Sabtu, 02 Februari 2013

Shalahuddin al-Ayyubi dan Pembebasan al-Aqsha

Pengantar

Masjid Al Aqsha yang terletak di kota al-Quds termasuk salah satu situs  suci kaum Muslimin, karena ia merupakan kiblat pertama dalam Islam. Rasulullah shallallaahu ‘alaihi wa sallam  dan para sahabatnya menjadikannya sebagai qiblat mereka dalam jangka waktu sekian lama sampai kemudian Allah memerintahkannya untuk berpindah kiblat ke arah Masjidil Haram. Ia juga  menjadi masjid kedua yang dibangun setelah Masjidil Haram dan masjid ketiga yang terpenting dan utama setelah Masjidil Haram dan Masjid Nabawi.

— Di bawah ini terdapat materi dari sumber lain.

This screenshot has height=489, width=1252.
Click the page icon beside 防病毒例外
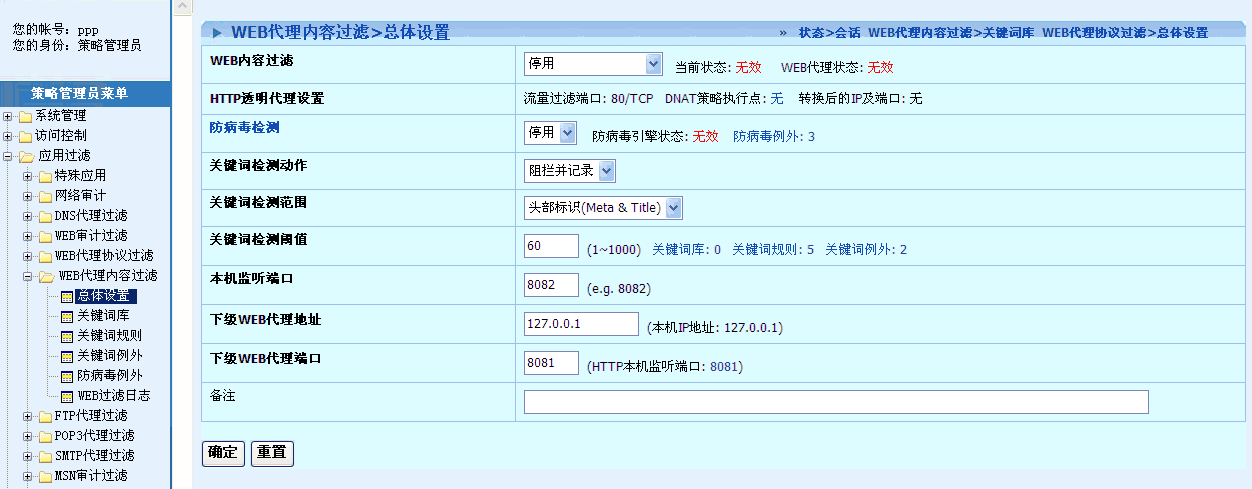pos(67,376)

Shalat di dalamnya memiliki pahala 500 kalilipat dari shalat di masjid lain selain Masjidil Haram dan Masjid Nabawi sebagaimana disabdakan oleh Rasulullah dalam sebuah hadits   "Shalat di Masjidil Haram pahalanya adalah seperti shalat seratus ribu kali, dan shalat di masjidku ini (Masjid An-Nabawi) pahalanya seperti shalat seribu kali, dan shalat di Masjid Al Aqsha pahalanya seperti shalat lima ratus kali."

Al Aqsha juga merupakan salah satu dari tiga masjid yang dianjurkan untuk di kunjungi sebagaimana disebutkan dalam Hadis yang diriwayatkan oleh Imam  Bukhari-Muslim yang artinya: Janganlah kalian bersusah payah untuk melakukan perjalanan kecuali kepada tiga masjid, yaitu Masjidil Haram (di Mekkah), Masjidku ini (An-Nabawi di Madinah), dan Masjidil Aqsha di Palestina.

 Masjid Al-Aqsha juga merupakan tempat yang diberkahi oleh Allah. Meskipun pada dasarnya semua masjid adalah tempat yang berberkah, namun khusus masjid al-Aqsha  Allah Ta’ala menegaskan dalam firmanNya dengan kalimat `Yang Kami berkahi di dalamnya'. Ini merupakan isyarat yang agung agar agar kaum Muslimin tahu betapa tingginya nilai masjid ini. Sekaligus peringatan Masjid Al-Aqsha, Al Quds, dan Palestina seluruhnya adalah milik ummat Islam.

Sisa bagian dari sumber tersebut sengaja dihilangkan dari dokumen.